The video that Nokia and JWT created scored 700,000 YouTube views in 24 hours, when it first came out, and went on to rack up more than 4 million more views after that.

Whatever its veracity, there are 3 lessons “Bruce Lee Ping-Pong” teaches that are enduringly relevant.

  1.  Vital Online Content Defies Shelf-Life: If the material is timeless it will live outside of time. When work goes viral online it can reach millions, but because the internet is so nebulous, four years later folks — like the reporter’s Facebook friend — still discover content that to them feels fresh and new. Return on investment gets cast in the light of new and attractive possibilities if your content campaign can play out over years instead of weeks.
  2. Compelling Ideas Equal Brand Expansion: People don’t perpetuate new viewings of “Bruce Lee Ping-Pong” because it’s a Nokia commercial. (In fact, maybe certain viewers would never consciously re-post a cell-phone spot at all.) But the Bruce Lee piece is about an idea before it’s about a product. It’s about being amazing and it’s about the inspiration that viewers get when they watch what they think is Lee. Why does it get posted? For what Chu refers to as the: “social kudos the consumer who passes it on is looking for from their friends.”
  3. Good Enough Idea: Stay Out of Your Own Way: We’re on the path of what we’ll refer to as the big pullback. JWT’s commercial exemplifies this: We’re in the Lee universe until the end, and then the movement of his image to the cell’s faceplate presents the idea of the brand, but the content of the spot — the stunning ping-pong performance — is never less than paramount.

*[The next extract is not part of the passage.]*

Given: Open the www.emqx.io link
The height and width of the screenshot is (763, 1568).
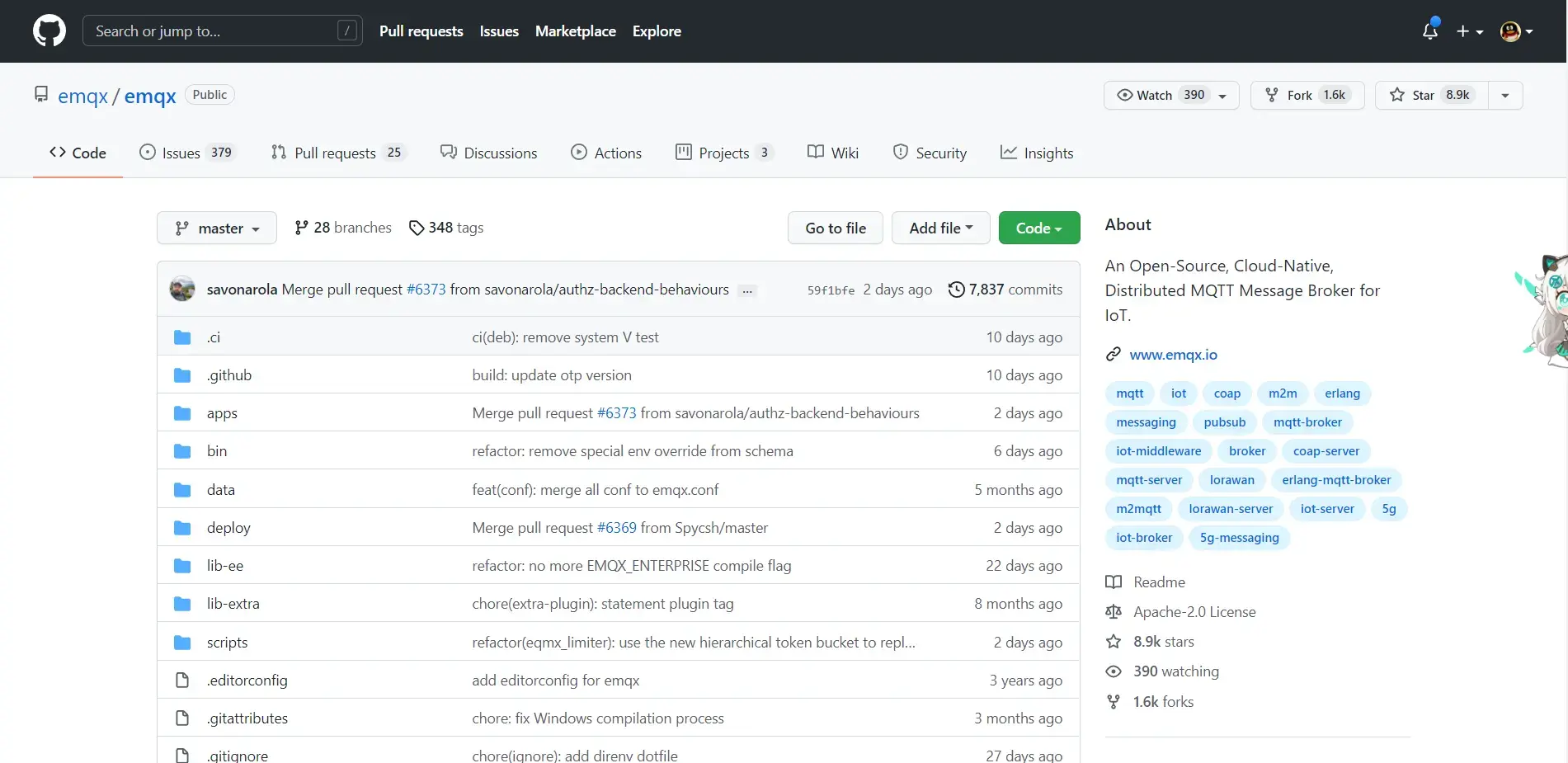Looking at the screenshot, I should pos(1173,355).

One of the most important content marketing takeaways is that something paid for by Nokia nearly half a decade ago is still providing the company payback. This value is something that shouldn’t be taken for granted. It is unlikely this kind of enduring value could have come from a TV commercial. Browsing and posting is active.

The goal of creating content should be fueled by the Bruce Lee lesson. Innovate, in the way of Nokia/JWT, and give users material that inspires them. The results of your branding effort, using content to pull not push, can become the stuff of legends.